Manuel Gonzales is the author of the acclaimed story collection The Miniature Wife, winner of the American Academy of Arts and Letters Sue Kaufman Prize for First Fiction and the John Gardner Fiction Book Award. A graduate of the Columbia University Creative Writing Program, he teaches writing at the University of Kentucky and the Institute of American Indian Arts. He has published fiction and nonfiction in Open City, Fence, One Story, Esquire, McSweeney’s Quarterly Concern, and The Believer.
DECEMBER 2019 RECIPIENT
Rachel Lyon - Self-Portrait With Boy - Lu Rile is a relentlessly focused young photographer struggling to make ends meet.
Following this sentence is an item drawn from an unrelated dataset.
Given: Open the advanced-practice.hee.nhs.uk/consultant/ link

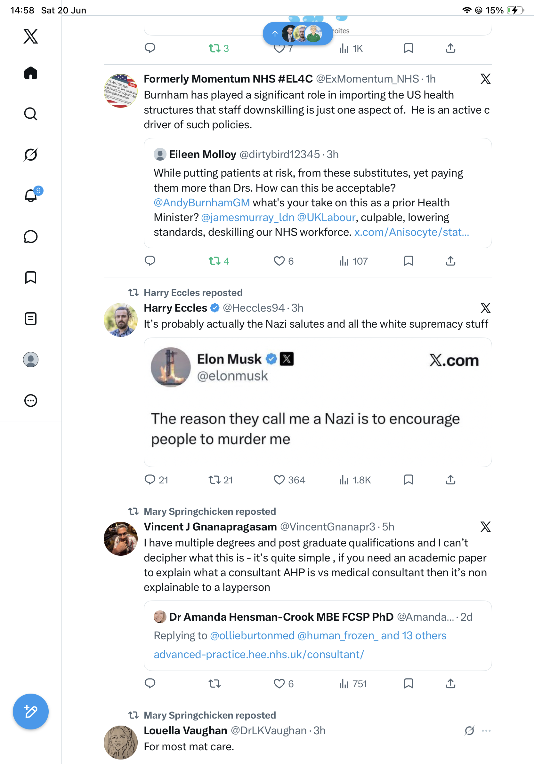Looking at the screenshot, I should tap(259, 654).
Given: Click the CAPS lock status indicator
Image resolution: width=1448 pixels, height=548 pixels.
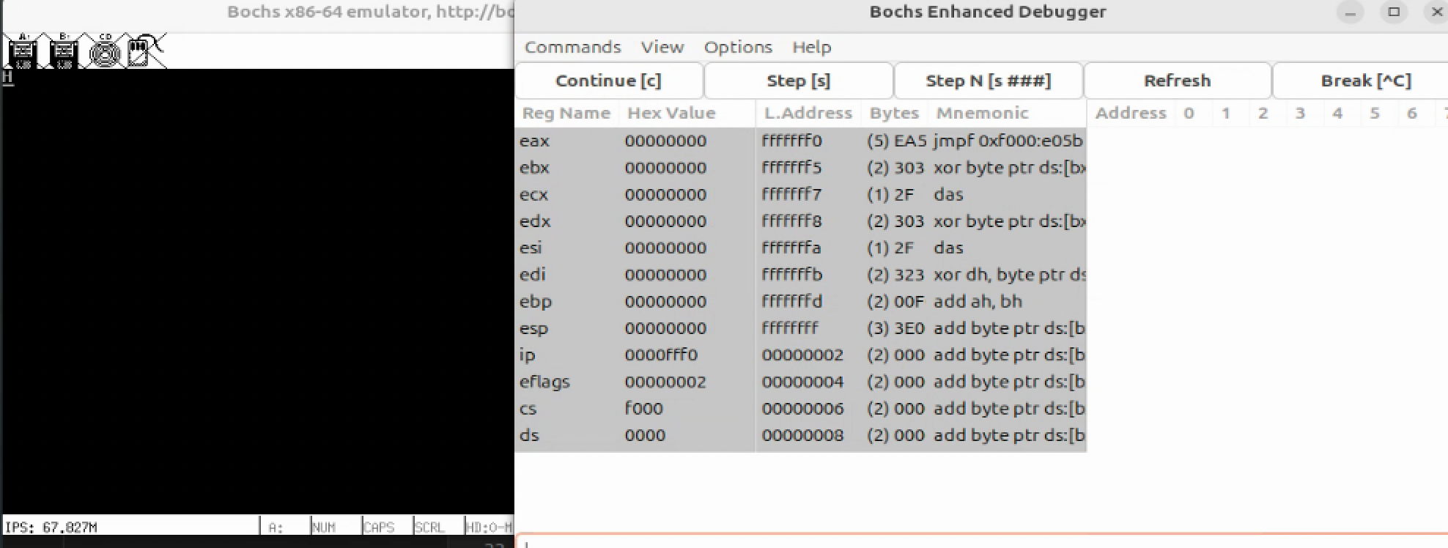Looking at the screenshot, I should (x=378, y=527).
Working three jobs, responsible for her aging father, and worrying that her crumbling loft apartment is being sold to developers, she is at a point of desperation. One day, in the background of a self-portrait, Lu accidentally captures an image of a boy falling to his death. The photograph turns out to be startlingly gorgeous, the best work of art she's ever made. It's an image that could change her life...if she lets it.
Rachel’s short work has appeared or is forthcoming in publications including One Story, Longreads, Joyland, and Electric Literature. Editor-in-Chief of Epiphany magazine and cofounder of the reading series Ditmas Lit, Rachel has taught at Catapult, the Sackett Street Writers Workshop, Slice Literary, and elsewhere. She lives in Brooklyn, her hometown.
JANUARY 2020 RECIPIENT
Maria Alejandra Barrios - A Body In Between Spells - These are stories about immigration, magic, and love told in the first and second person by women characters.
Maria Alejandra Barrios Vélez is a writer born in Barranquilla, Colombia. She has lived in Bogotá and Manchester where in 2016 she completed a Masters degree in Creative Writing from The University of Manchester. She was selected for the Immigrant Artist Mentoring Program: Performing & Literary Arts for the city of New York in 2018. Her stories have been published in Hobart Pulp, Reservoir Journal, Bandit Fiction, Cosmonauts Avenue, Jellyfish Review and Lost Balloon. Her work has been supported by organizations like Vermont Studio Center and Caldera Arts Center.